What this means is that, akin to the Cold War, any great strategic advantages a nation is able to seize in a cyber arms race will be fleeting. The United States only had a window of four years before the Soviets were able to build their own bomb. That seemed incredibly quick at the time. By comparison, the proliferation of cyber weapons happens at Internet speed, so any window that first users had with weapons like Stuxnet has already closed.

This raises the question of whether some kind of stability like that during the Cold War will then set in. While the nuclear arms race put humanity on the precipice of disaster for almost a half century, once the two sides both had nuclear weapons, the balance of terror known as MAD took hold, and the great powers shied away from directly fighting each other. The problem is that, unlike in the Cold War, there is no simple bipolar arrangement, since, as we saw, the weapons are proliferating far more widely. Even more, there are no cyber equivalents to the clear and obvious tracing mechanism of a missile's smoky exhaust plume heading your way, since the attacks
can be networked, globalized, and of course, hidden. Nuclear explosions also present their own, rather irrefutable evidence that atomic weapons have been used, while a successful covert cyber operation could remain undetected for months or years.

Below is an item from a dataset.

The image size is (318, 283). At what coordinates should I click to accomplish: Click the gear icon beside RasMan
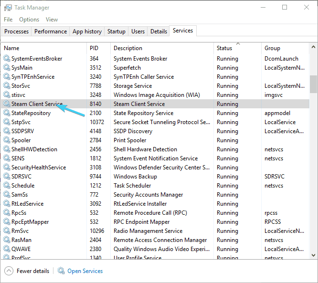7,240
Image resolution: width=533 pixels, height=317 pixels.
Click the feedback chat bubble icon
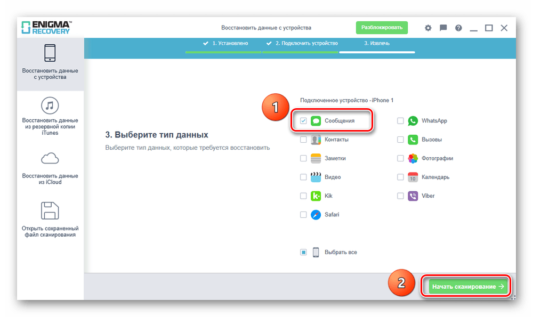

Instead of trying to get MAD, the better lesson from arms races past may be that “Talk is cheap(er),” as defense analyst
Rebekka Bonner
has said. Arms races are relatively expensive. Indeed, she found that the United States alone spent almost $9 trillion on the Cold War arms race “that resulted in a net decline in national security.” While early efforts like the Baruch plan didn't work, it doesn't mean that efforts at arms control were not worthy. The whole time that nuclear weapons were building up during the Cold War, there were off-and-on attempts to build them down. These started with bold offers like the Baruch Plan and continued into everything from the Pugwash dialogues between nuclear scientists to the SALT and START arms control talks between world leaders. Not all met with success, but they were relatively costless. More importantly, they helped dampen tensions and ultimately set the table for the Cold War to end.

As we'll explore soon in
Part III
, the comparison to today highlights the glaring need for similar efforts. It is unlikely (and unverifiable) that the various players in this cyber arms race will just give up their capabilities in some new form of the Baruch Plan. But the basic choice is much like that back in the 1940s. One path is to be a “slave to fear,” solely to focus on the threats, and race to build up a capability to counter them, even if it likely won't deliver much security in the end. The other is to recognize the mutual risks that all the participants in cyberspace face from this new arms race and explore how we can be responsible stakeholders. The direction we take won't just shape this new twenty-first-century arms race, but also will shape the future of the Internet itself.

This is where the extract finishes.